▸ EXERCISE AIM: Each record must reappear in the answer exactly as it is written.

▸ DATA TO PROCESS:
□ □ □ □ □ □ □

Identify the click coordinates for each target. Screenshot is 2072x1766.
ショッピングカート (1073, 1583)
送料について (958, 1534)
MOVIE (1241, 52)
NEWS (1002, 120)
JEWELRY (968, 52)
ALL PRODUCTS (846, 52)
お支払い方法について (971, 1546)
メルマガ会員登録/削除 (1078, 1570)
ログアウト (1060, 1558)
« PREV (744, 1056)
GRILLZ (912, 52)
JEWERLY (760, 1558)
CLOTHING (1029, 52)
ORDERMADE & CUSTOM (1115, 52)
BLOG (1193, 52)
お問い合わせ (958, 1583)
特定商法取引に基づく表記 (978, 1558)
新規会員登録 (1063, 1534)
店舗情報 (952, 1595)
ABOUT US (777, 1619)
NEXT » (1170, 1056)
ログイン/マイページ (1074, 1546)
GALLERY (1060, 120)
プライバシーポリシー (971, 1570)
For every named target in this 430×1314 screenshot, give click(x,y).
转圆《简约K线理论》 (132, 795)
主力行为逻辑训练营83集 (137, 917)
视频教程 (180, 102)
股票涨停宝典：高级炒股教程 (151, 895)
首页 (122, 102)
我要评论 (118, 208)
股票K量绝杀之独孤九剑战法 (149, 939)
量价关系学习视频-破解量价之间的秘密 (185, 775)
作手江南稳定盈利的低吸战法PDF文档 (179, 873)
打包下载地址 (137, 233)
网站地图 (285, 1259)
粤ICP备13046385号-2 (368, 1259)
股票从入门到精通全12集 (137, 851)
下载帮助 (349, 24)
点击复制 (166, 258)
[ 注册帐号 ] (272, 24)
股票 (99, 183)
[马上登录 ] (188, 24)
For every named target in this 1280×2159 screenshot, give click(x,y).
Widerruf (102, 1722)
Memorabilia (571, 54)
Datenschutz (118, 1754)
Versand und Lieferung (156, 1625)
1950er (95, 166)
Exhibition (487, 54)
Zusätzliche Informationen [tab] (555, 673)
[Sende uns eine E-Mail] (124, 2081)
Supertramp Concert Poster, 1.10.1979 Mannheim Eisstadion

□ □ □ □ □ □ □

▸ SOLUTION FOR THIS PROBLEM:
Identify the click coordinates for each target. Screenshot is 2072x1766.
ショッピングカート (1073, 1583)
送料について (958, 1534)
MOVIE (1241, 52)
NEWS (1002, 120)
JEWELRY (968, 52)
ALL PRODUCTS (846, 52)
お支払い方法について (971, 1546)
メルマガ会員登録/削除 (1078, 1570)
ログアウト (1060, 1558)
« PREV (744, 1056)
GRILLZ (912, 52)
JEWERLY (760, 1558)
CLOTHING (1029, 52)
ORDERMADE & CUSTOM (1115, 52)
BLOG (1193, 52)
お問い合わせ (958, 1583)
特定商法取引に基づく表記 (978, 1558)
新規会員登録 (1063, 1534)
店舗情報 (952, 1595)
ABOUT US (777, 1619)
NEXT » (1170, 1056)
ログイン/マイページ (1074, 1546)
GALLERY (1060, 120)
プライバシーポリシー (971, 1570)
For every named target in this 430×1314 screenshot, give click(x,y).
转圆《简约K线理论》 (132, 795)
主力行为逻辑训练营83集 (137, 917)
视频教程 (180, 102)
股票涨停宝典：高级炒股教程 (151, 895)
首页 (122, 102)
我要评论 (118, 208)
股票K量绝杀之独孤九剑战法 (149, 939)
量价关系学习视频-破解量价之间的秘密 (185, 775)
作手江南稳定盈利的低吸战法PDF文档 (179, 873)
打包下载地址 (137, 233)
网站地图 (285, 1259)
粤ICP备13046385号-2 (368, 1259)
股票从入门到精通全12集 (137, 851)
下载帮助 (349, 24)
点击复制 (166, 258)
[ 注册帐号 ] (272, 24)
股票 (99, 183)
[马上登录 ] (188, 24)
For every named target in this 1280×2159 screenshot, give click(x,y).
Widerruf (102, 1722)
Memorabilia (571, 54)
Datenschutz (118, 1754)
Versand und Lieferung (156, 1625)
1950er (95, 166)
Exhibition (487, 54)
Zusätzliche Informationen [tab] (555, 673)
[Sende uns eine E-Mail] (124, 2081)
Supertramp Concert Poster, 1.10.1979 Mannheim Eisstadion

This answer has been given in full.